June 13, 2003|By Lisa Goldberg | Lisa Goldberg,SUN STAFF
The last of three men charged in the fatal beating of their roommate during a fight in a wooded area in Columbia last year pleaded guilty yesterday to second-degree murder.
The man, William D. Maldonado, said the victim, Antonio Ayala, was the first to land a blow in a scuffle that involved all four roommates, prosecutors said.
He admitted hitting Ayala with a piece of wood and with rocks before he and the other two men, cousins Marcos and Reyes Escalante, dragged Ayala to a rocky stream behind Flowerstock Row, prosecutors said.
Maldonado, a Honduran immigrant who spoke through an interpreter, said yesterday that he wanted to "declare myself guilty" when asked by Howard Circuit Judge James B. Dudley whether he understood his trial rights.
Prosecutors said they would seek a prison sentence within the 12- to 20-year range recommended by state sentencing guidelines. Sentencing is scheduled for Aug. 29.
Reyes Escalante pleaded guilty to second-degree murder in January and was sentenced to 10 years in prison.
A Howard County jury found Marcos Escalante guilty of second-degree murder a month later. At his trial, he contended that he had been protecting himself against Ayala, who he said had stabbed him in the ribs. He is scheduled for sentencing before Howard Circuit Judge Lenore R. Gelfman today and could be sentenced to a maximum of 30 years.
All three shared an apartment with Ayala, a 33-year-old dishwasher and cook, and another man in the 5700 block of Stevens Forest Road, prosecutors said.
Maldonado told investigators that Marcos Escalante and Ayala had been fighting because Ayala had reported Marcos Escalante for drunken driving and unlicensed driving, prosecutors said.

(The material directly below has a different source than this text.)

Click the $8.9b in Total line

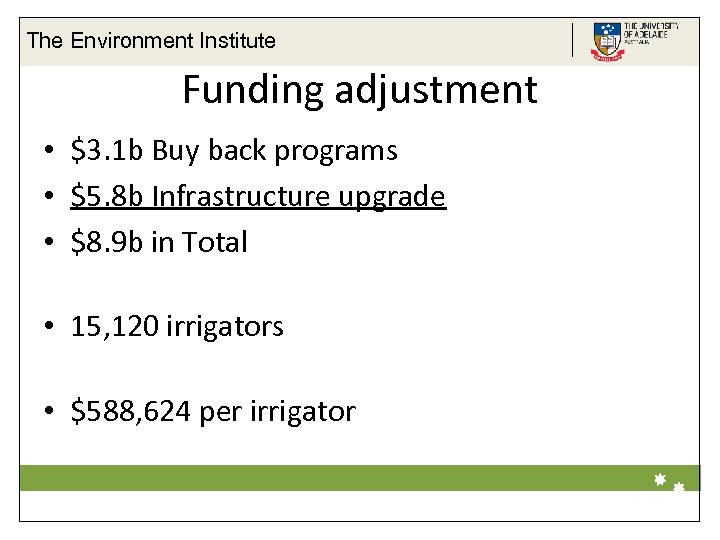159,242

All of the men were drinking in the woods, he told investigators, when Marcos Escalante and Ayala started fighting.
First, he said, Ayala struck Marcos Escalante in the back with a bottle and cut him on the back with a knife. In the ensuing struggle, Maldonado said, he and Escalante hit Ayala with the four-by-four and rocks, according to prosecutors.

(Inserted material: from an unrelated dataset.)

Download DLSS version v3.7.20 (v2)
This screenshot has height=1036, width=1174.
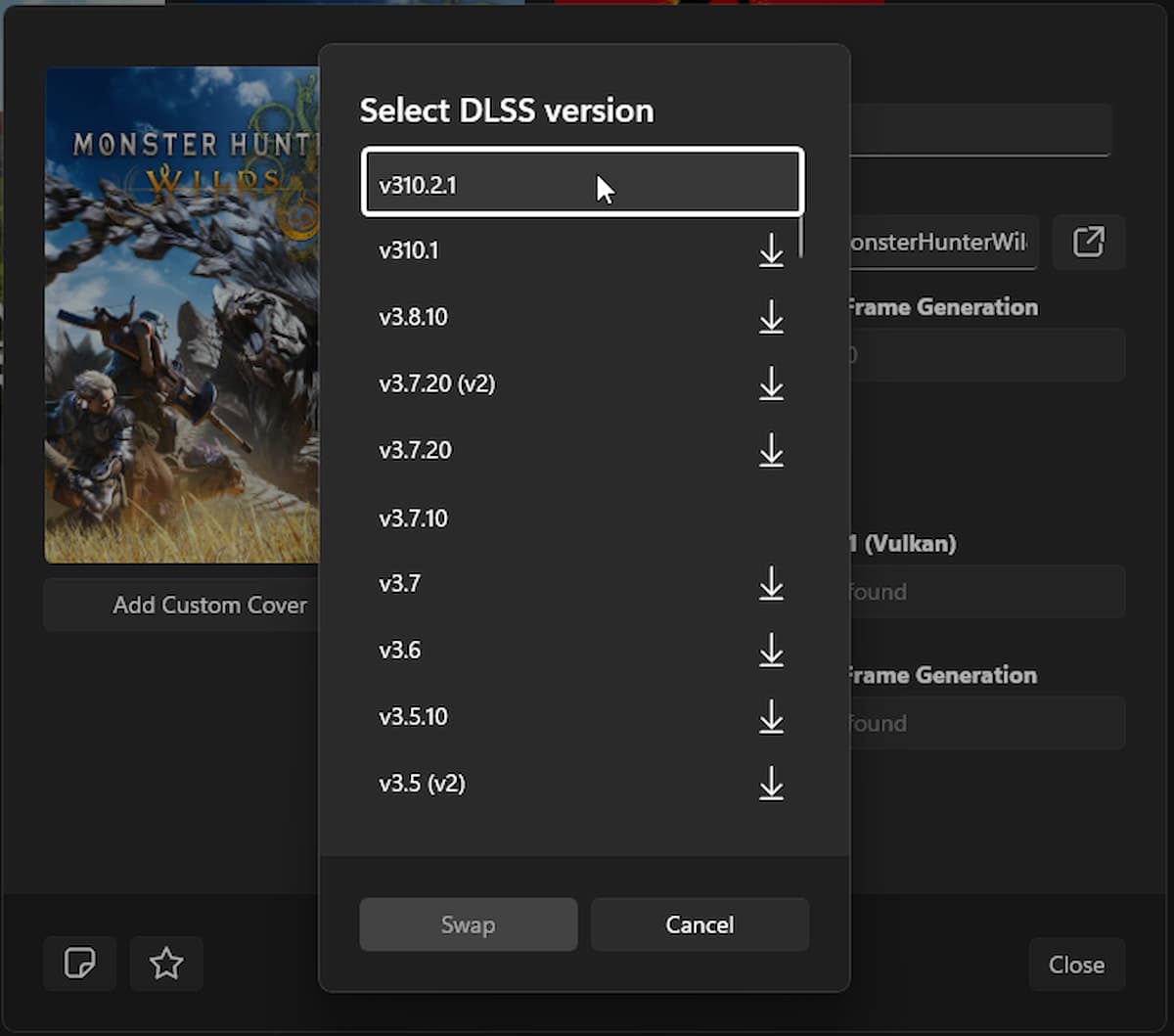click(772, 384)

Ayala was still breathing when they left him in the streambed, Maldonado told investigators.
A landscaper found Ayala's body May 20 last year, four days after the fight. A medical examiner determined that Ayala had died of blunt force injuries to his head, neck and body, prosecutors said.
Maldonado and the Escalante cousins left Maryland after the crime. Maldonado and Marcos Escalante were found in Clayton County, Ga., on June 22. Reyes Escalante was arrested three days later in Charlotte, N.C.